Biomechanics of Oomycete infection: to invade, and how to invade?

Within this project, a collaboration between Cellular Biology and Physical Chemistry, we study the behaviour of Phytophthora Infestans, a oomycete (fungus like organism) that is a parasite for potatoes. This little spore, just tens of microns across can devastate an entire potato crop in just two weeks, resulting in massive losses for farmers globally. Breeding has not been successful in the past 160 years, and a new approach is required. The generation of spores from an infected plant and their infection of the next potato plant is a key step in this cycle, and is the focus of our studies.

left) Infected potato leaf and right) Phytophtora Infestans.
left) Infected potato leaf and right) Phytophtora Infestans.

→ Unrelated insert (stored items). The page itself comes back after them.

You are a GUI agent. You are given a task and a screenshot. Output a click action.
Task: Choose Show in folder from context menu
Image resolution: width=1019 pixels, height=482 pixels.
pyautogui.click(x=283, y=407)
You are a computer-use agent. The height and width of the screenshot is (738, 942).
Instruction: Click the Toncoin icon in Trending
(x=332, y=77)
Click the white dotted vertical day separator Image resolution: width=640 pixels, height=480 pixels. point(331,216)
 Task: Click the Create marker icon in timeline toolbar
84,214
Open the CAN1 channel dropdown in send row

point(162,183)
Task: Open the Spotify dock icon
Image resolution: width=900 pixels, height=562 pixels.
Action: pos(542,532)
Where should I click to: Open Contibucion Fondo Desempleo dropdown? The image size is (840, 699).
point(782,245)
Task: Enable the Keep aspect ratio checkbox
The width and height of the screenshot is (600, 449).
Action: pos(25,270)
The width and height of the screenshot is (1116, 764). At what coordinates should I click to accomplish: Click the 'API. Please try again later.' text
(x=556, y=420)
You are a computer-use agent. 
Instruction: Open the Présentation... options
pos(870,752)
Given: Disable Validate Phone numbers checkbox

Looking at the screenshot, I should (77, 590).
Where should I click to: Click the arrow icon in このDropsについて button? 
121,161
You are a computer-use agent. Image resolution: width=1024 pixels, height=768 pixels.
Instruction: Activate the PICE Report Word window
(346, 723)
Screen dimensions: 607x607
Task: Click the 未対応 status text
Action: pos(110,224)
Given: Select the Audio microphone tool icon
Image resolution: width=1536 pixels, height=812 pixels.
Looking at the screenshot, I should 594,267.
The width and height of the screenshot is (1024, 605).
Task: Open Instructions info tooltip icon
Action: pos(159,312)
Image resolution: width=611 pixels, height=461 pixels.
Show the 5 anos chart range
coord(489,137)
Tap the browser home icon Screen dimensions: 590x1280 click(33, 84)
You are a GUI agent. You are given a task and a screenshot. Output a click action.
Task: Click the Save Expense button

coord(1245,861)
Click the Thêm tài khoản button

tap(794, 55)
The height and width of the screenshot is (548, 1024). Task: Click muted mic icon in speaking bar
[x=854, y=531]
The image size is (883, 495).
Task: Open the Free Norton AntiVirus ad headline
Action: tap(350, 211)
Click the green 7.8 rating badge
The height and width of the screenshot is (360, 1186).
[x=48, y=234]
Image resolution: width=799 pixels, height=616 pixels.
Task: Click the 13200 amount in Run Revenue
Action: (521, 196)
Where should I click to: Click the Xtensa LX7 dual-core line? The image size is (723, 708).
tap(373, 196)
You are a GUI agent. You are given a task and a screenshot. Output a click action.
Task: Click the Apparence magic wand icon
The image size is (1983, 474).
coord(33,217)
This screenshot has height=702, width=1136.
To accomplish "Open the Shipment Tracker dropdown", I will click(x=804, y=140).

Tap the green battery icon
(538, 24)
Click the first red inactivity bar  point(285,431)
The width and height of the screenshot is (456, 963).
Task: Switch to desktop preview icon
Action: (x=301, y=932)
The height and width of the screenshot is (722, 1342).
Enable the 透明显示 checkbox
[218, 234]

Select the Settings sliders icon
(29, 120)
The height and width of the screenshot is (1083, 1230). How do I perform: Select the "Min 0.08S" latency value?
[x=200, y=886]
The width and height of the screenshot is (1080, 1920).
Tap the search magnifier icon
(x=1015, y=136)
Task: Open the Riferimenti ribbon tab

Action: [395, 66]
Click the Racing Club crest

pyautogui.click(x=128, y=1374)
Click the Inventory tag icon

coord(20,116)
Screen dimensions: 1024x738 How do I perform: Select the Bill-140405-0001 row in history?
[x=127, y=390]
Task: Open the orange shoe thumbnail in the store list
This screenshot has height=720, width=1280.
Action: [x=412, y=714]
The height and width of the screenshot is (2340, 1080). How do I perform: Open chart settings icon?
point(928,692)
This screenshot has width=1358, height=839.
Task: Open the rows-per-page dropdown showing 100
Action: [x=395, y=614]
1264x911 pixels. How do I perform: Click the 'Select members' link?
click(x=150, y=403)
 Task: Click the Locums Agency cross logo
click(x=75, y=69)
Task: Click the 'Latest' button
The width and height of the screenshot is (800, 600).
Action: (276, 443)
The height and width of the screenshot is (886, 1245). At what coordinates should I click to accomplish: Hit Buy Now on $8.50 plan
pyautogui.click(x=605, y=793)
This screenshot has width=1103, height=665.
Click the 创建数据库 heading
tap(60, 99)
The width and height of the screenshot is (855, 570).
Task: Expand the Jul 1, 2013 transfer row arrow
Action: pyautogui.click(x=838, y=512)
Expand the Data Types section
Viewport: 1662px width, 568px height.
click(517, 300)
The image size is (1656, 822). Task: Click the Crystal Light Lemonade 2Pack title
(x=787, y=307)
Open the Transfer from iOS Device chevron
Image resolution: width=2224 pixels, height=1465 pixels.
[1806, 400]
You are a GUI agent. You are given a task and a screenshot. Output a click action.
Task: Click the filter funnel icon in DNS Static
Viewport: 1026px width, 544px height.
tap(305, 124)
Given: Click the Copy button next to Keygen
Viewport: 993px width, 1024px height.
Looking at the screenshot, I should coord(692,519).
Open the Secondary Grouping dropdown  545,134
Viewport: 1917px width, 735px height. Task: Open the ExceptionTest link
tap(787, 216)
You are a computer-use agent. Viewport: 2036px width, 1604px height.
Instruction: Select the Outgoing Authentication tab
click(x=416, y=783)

Phytophthora has a major ace in its sleeve to infiltrate the plant: the ability to penetrate through the leaf cells. These spores, just microns across, can generate up to several bars of force to push themselves through the epidermal layer and infiltrating the leaf. From there they infect the plant, and it is estimated that 1 spore can multiply 100.000 times over a single infection cycle.

Breaking the infection chain requires a deep understanding of the dynamical infection mechanisms, which are unknown. We study this infection process using artificial leaf mimics that can sense the deformations caused by Phytophthora Infestans. We are interested in measuring forces generated by oomycetes, and finding out how these oomycetes are able to hang on to the surface. Preliminary results show that large forces are generated on our surfaces, which are biocompatible and able to sense such deformation in super-resolution microscopy. Are you interested in:

  • Studying biology through leaf mimicry, expand current models with other materials and geometries to study the response of artificial leaf mimics to force, calibrating these sensors. How can we make even closer mimics, and how much force is needed to deform them?
  • Study the adhesive behaviour of Phytophthora Infestans on the current generation of sensors using (high-speed) confocal microscopy, and advanced image analysis. How do the deformation fields look like? Are there trends in the adhesion process?
  • Synthesis of new Diels-Alders molecules to detect bond breaking events within Normal Force Microscopy Sensors. Does bond breaking happen in soft rubbers? How does this process propagate?